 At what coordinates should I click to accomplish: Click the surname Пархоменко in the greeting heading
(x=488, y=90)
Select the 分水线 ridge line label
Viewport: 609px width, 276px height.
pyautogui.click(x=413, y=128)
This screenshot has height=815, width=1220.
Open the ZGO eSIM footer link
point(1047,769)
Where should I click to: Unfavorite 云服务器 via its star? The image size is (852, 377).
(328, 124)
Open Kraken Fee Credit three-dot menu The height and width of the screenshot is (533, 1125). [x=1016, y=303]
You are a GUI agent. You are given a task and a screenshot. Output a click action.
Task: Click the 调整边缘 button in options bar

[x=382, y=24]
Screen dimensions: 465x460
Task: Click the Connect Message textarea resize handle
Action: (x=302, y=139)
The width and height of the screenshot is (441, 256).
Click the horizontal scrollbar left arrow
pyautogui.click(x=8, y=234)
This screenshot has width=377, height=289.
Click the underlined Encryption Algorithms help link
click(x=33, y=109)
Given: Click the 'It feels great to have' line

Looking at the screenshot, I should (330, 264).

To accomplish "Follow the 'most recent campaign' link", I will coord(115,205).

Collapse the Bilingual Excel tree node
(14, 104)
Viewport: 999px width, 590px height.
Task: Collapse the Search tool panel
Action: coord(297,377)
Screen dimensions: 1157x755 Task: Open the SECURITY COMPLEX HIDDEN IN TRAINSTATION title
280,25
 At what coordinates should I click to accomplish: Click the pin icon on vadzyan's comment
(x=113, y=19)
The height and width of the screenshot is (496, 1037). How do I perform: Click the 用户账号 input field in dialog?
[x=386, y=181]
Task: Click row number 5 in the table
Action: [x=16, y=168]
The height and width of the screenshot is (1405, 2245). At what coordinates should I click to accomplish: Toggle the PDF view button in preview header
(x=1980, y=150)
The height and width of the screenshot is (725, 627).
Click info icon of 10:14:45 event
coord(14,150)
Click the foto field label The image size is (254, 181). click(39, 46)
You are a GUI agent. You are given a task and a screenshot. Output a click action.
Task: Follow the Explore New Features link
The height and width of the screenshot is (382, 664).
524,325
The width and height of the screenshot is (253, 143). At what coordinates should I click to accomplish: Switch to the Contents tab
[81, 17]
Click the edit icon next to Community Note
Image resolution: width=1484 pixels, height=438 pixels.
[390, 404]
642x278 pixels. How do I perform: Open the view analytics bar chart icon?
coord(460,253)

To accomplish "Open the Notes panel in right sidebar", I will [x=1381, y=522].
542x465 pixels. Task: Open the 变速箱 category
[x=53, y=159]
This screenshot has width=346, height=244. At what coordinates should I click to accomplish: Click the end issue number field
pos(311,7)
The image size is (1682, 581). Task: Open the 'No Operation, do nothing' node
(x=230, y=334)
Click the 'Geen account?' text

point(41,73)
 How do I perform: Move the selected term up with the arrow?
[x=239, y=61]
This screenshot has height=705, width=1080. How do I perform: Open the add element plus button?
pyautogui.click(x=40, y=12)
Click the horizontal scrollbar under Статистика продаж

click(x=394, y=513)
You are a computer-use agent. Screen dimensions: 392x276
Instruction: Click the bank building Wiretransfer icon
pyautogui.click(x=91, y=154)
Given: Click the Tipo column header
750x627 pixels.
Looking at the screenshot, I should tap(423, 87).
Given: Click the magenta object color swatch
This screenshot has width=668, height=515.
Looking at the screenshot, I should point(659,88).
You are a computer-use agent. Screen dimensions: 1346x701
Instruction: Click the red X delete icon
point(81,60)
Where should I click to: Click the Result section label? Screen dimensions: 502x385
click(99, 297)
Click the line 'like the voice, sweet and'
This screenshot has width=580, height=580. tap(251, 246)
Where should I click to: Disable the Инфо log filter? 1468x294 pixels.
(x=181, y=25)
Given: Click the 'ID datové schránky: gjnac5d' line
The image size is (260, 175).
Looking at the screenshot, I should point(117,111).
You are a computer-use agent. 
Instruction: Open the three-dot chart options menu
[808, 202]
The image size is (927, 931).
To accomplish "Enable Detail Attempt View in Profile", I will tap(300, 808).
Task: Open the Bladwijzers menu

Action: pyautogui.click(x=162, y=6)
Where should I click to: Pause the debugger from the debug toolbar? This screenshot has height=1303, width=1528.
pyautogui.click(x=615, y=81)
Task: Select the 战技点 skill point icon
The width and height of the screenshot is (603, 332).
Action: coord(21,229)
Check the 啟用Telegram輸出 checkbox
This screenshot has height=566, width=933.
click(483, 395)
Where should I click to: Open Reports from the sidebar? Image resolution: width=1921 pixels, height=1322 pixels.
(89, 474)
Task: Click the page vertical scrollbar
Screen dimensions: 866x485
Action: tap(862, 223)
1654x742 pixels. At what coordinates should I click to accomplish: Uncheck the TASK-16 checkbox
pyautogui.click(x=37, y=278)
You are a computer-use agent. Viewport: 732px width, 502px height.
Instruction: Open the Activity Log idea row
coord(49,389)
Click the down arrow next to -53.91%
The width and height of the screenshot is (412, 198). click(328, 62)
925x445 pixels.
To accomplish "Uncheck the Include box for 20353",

###

Format the items above as a two-column CSV with the headers item_text and answer. Give one row per item, put each field in quotes, and replace line breaks with spaces. Start at the line containing "Where should I click to: Click" and end after the line containing "The width and height of the screenshot is (412, 198).".

item_text,answer
"Where should I click to: Click the Result section label? Screen dimensions: 502x385","click(99, 297)"
"Click the line 'like the voice, sweet and'","This screenshot has width=580, height=580. tap(251, 246)"
"Where should I click to: Disable the Инфо log filter? 1468x294 pixels.","(x=181, y=25)"
"Given: Click the 'ID datové schránky: gjnac5d' line The image size is (260, 175).","Looking at the screenshot, I should point(117,111)."
"You are a computer-use agent. Instruction: Open the three-dot chart options menu","[808, 202]"
"The image size is (927, 931). To accomplish ""Enable Detail Attempt View in Profile"",","I will tap(300, 808)."
"Task: Open the Bladwijzers menu","Action: pyautogui.click(x=162, y=6)"
"Where should I click to: Pause the debugger from the debug toolbar? This screenshot has height=1303, width=1528.","pyautogui.click(x=615, y=81)"
"Task: Select the 战技点 skill point icon The width and height of the screenshot is (603, 332).","Action: coord(21,229)"
"Check the 啟用Telegram輸出 checkbox This screenshot has height=566, width=933.","click(483, 395)"
"Where should I click to: Open Reports from the sidebar? Image resolution: width=1921 pixels, height=1322 pixels.","(89, 474)"
"Task: Click the page vertical scrollbar Screen dimensions: 866x485","Action: tap(862, 223)"
"1654x742 pixels. At what coordinates should I click to accomplish: Uncheck the TASK-16 checkbox","pyautogui.click(x=37, y=278)"
"You are a computer-use agent. Viewport: 732px width, 502px height. Instruction: Open the Activity Log idea row","coord(49,389)"
"Click the down arrow next to -53.91%","The width and height of the screenshot is (412, 198). click(328, 62)"